» Work item: Transcribe the data exactly, omitting whatever pictures it holds.

:: Source data

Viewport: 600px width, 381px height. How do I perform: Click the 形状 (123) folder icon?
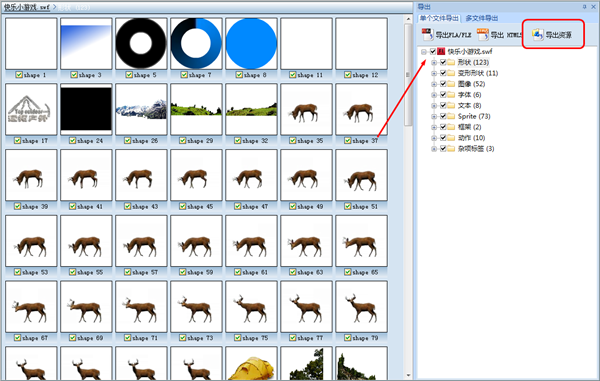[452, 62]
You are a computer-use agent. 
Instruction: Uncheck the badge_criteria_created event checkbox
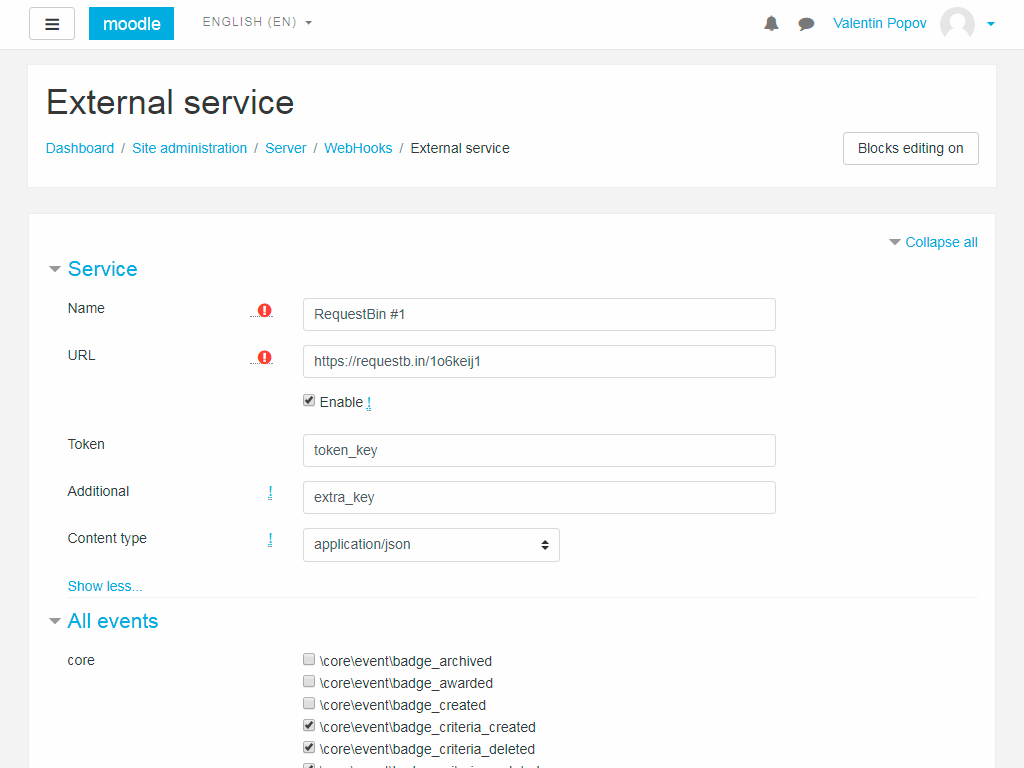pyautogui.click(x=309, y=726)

::::

» Result of the task:
Viewport: 600px width, 381px height. How do I perform: Click the 形状 (123) folder icon?
[452, 62]
You are a computer-use agent. 
Instruction: Uncheck the badge_criteria_created event checkbox
pyautogui.click(x=309, y=726)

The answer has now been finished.